5. The dynamic gas system scheduling method based on improved near-end strategy optimization of claim 4, wherein in the step (4-1), the near-end strategy optimization formula is expressed as:

in the formula (I), the compound is shown in the specification,

denotes the optimized objective function, beta denotes the penalty factor, KL (theta ) _k ) Used for measuring theta and theta _k To a similar degree.

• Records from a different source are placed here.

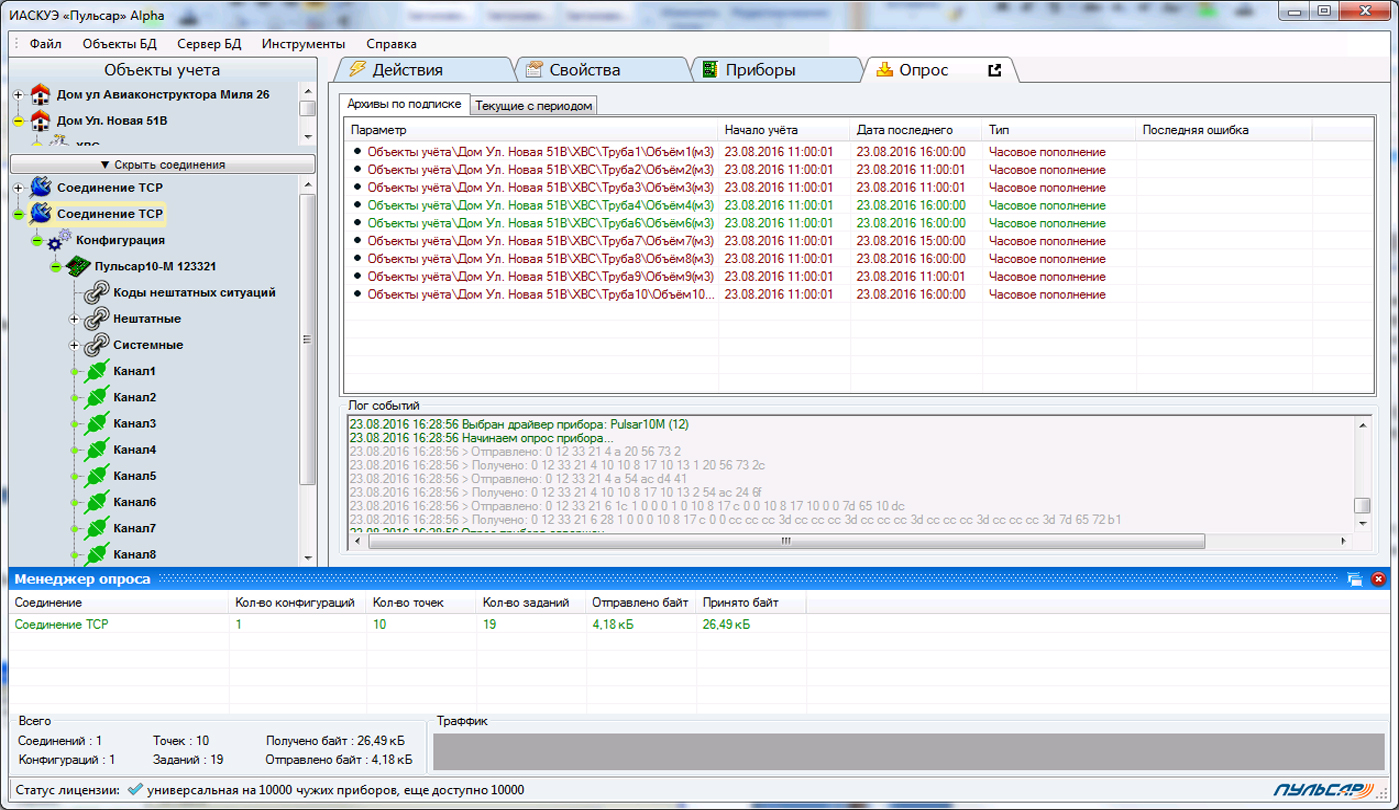Expand the Нештатные tree node
Image resolution: width=1399 pixels, height=810 pixels.
(x=74, y=319)
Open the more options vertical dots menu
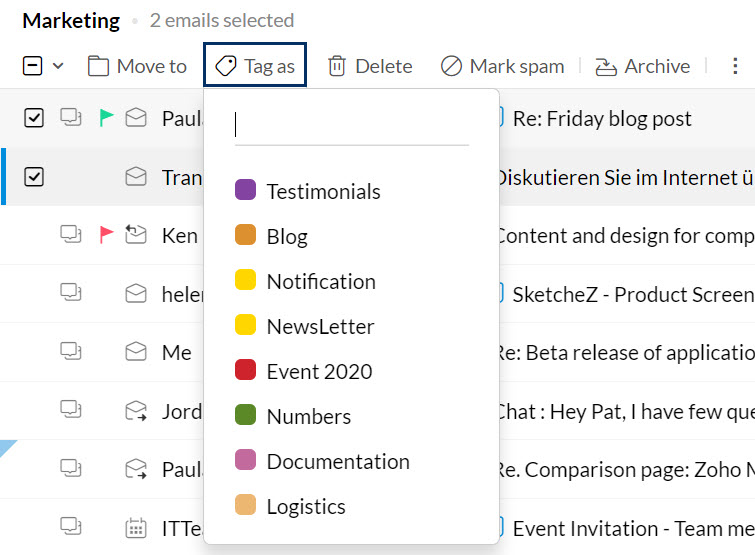Viewport: 755px width, 555px height. pos(735,66)
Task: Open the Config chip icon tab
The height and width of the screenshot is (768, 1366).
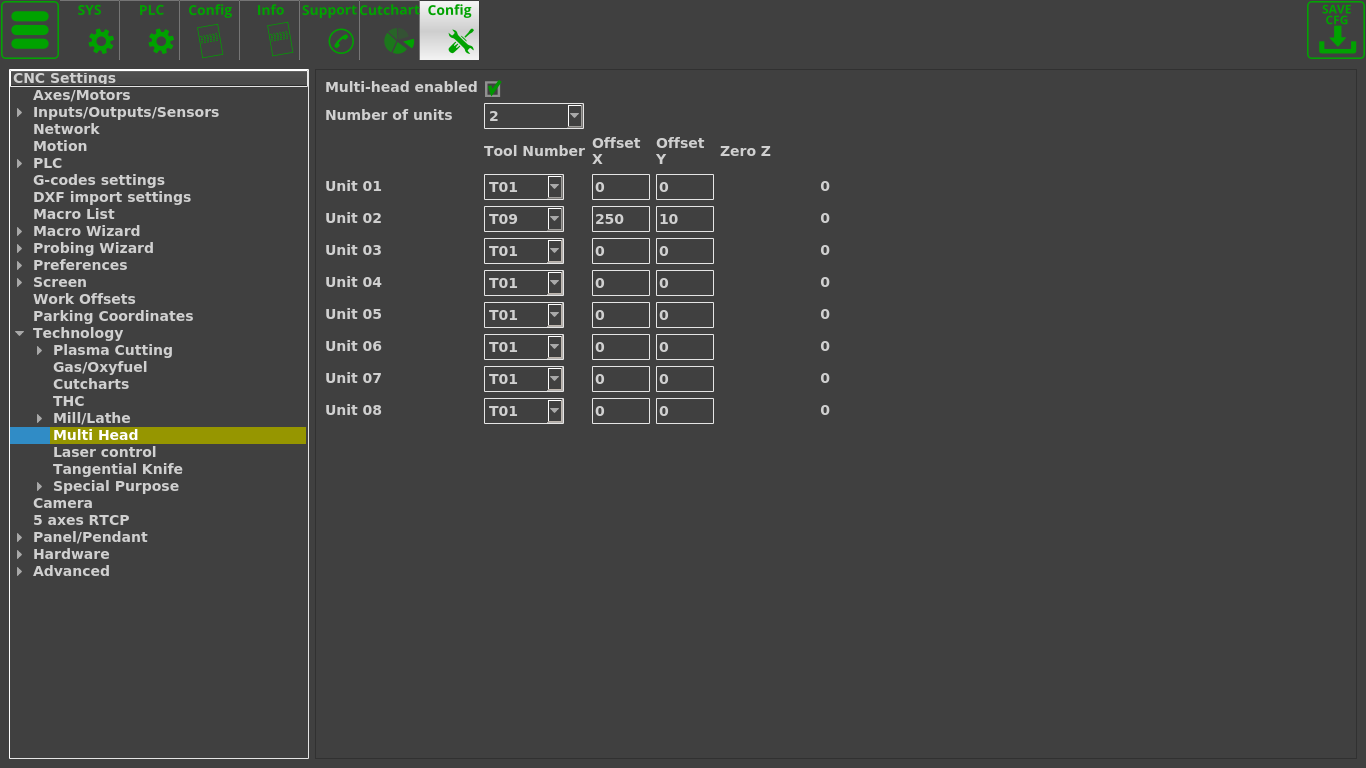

6. The method for dynamically scheduling gas system based on improved near-end strategy optimization according to claim 4, wherein in the step (4-2), the discount reward in the future is calculated

Is expressed as:

wherein s is _t Is the state at time t, R _t Is from s _t Conversion to s _t+1 T represents the total number of scheduled time instants, gamma is a discount coefficient, where 0<γ ≦ 1, E represents the mathematical expectation of a future discount reward.

7. The method for dynamically scheduling gas system based on improved near-end strategy optimization of claim 4, wherein in the step (4-3), during the training, the probability output of the strategy network is used to select the available action set A _t Middle pair action a _t Sampling is carried out, so that the selected action has certain randomness to encourage exploration; during the test, the action with the highest probability is selected instead.

8. The gas system dynamic scheduling method based on improved near-end strategy optimization according to claim 1, wherein in the step (5), the trained reinforcement learning intelligent agent model is verified in a pre-generated test set, the total profit is calculated, a change curve of the pipe network pressure in the test process is drawn, and the control effect of the model on the pipe network pressure balance is verified.